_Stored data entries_
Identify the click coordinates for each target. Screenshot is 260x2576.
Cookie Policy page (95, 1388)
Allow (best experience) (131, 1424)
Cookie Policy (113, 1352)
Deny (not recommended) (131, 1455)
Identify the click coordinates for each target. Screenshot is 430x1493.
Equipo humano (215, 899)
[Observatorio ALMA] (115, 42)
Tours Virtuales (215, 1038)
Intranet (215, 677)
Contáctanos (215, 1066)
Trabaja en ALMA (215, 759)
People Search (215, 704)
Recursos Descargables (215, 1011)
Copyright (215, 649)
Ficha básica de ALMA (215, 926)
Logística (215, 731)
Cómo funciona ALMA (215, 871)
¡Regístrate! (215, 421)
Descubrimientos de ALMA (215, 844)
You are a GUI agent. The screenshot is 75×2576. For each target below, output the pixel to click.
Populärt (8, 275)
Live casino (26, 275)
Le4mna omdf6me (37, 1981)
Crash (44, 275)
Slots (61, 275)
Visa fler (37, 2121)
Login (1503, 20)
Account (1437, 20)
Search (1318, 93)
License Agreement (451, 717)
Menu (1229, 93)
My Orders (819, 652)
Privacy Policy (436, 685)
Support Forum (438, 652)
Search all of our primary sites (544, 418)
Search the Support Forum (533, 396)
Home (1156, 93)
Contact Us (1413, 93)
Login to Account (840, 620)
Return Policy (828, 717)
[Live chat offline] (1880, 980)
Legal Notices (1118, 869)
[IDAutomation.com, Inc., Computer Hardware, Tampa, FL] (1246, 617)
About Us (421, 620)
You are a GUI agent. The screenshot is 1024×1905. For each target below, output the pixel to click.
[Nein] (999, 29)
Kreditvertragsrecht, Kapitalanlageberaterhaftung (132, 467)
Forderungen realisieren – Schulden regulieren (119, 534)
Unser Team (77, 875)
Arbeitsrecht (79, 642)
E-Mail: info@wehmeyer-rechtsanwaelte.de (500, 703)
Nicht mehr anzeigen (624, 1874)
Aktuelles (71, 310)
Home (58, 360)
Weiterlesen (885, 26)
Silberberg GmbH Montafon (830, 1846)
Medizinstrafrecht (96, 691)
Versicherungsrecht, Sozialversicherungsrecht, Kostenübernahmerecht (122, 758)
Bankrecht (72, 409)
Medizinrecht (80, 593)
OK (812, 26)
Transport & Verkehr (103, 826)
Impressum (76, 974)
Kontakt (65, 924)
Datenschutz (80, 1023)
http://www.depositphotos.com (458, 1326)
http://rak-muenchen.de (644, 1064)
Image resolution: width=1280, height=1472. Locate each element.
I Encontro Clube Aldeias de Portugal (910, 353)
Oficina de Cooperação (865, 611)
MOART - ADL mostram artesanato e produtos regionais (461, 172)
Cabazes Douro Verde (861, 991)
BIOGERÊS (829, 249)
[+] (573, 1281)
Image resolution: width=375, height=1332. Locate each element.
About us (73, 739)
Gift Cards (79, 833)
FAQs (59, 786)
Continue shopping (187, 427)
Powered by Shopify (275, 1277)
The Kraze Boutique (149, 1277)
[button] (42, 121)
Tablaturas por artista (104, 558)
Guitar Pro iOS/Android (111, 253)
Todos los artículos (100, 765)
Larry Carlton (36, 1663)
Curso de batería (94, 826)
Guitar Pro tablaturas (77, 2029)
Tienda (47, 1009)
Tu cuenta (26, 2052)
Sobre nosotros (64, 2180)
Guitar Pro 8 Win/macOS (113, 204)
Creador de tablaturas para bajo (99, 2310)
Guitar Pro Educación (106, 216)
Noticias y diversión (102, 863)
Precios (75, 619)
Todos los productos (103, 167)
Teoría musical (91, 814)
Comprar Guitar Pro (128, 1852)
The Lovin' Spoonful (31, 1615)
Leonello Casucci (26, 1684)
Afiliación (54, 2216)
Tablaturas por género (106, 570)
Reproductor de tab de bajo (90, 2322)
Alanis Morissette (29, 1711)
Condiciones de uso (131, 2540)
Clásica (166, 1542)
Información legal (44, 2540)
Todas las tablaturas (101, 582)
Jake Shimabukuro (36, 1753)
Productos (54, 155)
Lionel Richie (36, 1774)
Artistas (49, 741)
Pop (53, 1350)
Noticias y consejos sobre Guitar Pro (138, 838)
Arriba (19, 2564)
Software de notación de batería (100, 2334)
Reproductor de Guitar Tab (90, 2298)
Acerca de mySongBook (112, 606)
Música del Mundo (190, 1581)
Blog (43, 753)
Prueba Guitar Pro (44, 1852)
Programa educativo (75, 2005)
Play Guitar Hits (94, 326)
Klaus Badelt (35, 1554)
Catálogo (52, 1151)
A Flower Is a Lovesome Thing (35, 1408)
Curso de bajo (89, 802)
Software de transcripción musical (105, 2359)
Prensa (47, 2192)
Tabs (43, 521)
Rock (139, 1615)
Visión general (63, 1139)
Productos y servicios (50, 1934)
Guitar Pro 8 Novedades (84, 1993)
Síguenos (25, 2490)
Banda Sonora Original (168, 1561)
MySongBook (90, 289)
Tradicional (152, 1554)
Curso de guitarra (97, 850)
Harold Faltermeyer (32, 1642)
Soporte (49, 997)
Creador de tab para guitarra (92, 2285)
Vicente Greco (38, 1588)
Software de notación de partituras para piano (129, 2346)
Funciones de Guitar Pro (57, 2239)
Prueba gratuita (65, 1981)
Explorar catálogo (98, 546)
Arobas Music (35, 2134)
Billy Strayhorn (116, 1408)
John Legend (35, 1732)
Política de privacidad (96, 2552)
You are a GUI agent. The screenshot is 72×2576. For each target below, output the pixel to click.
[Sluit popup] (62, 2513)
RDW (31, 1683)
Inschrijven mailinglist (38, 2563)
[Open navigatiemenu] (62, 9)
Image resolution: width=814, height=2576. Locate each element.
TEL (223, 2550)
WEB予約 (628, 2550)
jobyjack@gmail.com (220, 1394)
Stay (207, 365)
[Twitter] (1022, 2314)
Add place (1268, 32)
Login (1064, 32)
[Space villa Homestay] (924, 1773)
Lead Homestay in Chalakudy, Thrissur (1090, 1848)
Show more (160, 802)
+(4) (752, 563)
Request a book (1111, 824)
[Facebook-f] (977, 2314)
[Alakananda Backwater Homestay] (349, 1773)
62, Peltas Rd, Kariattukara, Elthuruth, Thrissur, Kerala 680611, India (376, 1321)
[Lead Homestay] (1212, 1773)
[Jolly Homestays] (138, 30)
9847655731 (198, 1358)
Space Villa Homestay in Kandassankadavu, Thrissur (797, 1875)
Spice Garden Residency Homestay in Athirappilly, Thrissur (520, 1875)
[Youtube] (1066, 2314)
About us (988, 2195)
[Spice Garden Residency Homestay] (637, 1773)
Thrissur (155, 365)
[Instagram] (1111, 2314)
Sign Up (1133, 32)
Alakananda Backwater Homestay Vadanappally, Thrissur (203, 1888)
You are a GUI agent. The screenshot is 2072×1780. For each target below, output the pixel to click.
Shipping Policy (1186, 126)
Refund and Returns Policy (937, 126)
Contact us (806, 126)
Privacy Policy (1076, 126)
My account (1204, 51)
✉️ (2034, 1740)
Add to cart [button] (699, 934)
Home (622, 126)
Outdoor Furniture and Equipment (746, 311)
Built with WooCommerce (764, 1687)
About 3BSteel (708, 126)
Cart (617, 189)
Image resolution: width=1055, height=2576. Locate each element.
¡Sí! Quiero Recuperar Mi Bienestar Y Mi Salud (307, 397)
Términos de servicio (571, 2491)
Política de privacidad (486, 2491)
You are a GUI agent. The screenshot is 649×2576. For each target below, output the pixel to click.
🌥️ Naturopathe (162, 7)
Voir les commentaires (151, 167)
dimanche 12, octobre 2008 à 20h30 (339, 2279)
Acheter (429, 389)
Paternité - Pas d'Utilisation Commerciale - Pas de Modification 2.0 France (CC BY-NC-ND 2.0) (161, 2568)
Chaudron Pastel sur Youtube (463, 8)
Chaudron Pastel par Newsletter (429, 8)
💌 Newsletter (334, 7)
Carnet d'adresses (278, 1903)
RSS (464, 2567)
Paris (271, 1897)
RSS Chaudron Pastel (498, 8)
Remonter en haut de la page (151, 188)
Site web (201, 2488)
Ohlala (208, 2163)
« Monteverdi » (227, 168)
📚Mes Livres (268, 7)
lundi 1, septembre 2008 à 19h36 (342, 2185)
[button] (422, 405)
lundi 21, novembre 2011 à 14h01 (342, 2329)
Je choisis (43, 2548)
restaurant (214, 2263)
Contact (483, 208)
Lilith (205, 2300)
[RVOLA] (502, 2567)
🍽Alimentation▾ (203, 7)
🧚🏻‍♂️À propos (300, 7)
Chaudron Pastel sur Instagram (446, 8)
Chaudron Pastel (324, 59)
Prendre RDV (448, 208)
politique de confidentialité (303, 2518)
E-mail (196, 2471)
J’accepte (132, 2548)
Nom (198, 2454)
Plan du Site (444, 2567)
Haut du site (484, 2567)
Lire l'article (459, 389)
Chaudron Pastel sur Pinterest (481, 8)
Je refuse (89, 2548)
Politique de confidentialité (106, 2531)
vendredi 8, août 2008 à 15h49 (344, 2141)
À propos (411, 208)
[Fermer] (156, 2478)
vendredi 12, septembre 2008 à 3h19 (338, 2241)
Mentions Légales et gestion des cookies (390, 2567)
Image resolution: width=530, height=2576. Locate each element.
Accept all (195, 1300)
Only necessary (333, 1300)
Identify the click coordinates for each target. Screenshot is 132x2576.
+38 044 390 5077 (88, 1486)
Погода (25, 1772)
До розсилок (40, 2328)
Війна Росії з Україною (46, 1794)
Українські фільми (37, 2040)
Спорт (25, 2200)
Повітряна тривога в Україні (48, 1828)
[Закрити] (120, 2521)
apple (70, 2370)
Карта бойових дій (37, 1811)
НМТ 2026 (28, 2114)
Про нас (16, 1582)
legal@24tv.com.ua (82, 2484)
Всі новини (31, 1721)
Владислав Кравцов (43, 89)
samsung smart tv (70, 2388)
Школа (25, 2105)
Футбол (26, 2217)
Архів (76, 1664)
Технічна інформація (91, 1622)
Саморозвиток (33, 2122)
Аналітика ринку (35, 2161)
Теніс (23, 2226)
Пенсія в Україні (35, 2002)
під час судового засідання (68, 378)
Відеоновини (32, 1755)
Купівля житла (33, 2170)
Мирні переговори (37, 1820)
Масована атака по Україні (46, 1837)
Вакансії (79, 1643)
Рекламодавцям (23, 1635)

_Requirement_
Up to and including the line with "Descubrimientos de ALMA (215, 844)", repeat the entries exactly, beginning at their first line.

_Output of the task_
Identify the click coordinates for each target. Screenshot is 260x2576.
Cookie Policy page (95, 1388)
Allow (best experience) (131, 1424)
Cookie Policy (113, 1352)
Deny (not recommended) (131, 1455)
Identify the click coordinates for each target. Screenshot is 430x1493.
Equipo humano (215, 899)
[Observatorio ALMA] (115, 42)
Tours Virtuales (215, 1038)
Intranet (215, 677)
Contáctanos (215, 1066)
Trabaja en ALMA (215, 759)
People Search (215, 704)
Recursos Descargables (215, 1011)
Copyright (215, 649)
Ficha básica de ALMA (215, 926)
Logística (215, 731)
Cómo funciona ALMA (215, 871)
¡Regístrate! (215, 421)
Descubrimientos de ALMA (215, 844)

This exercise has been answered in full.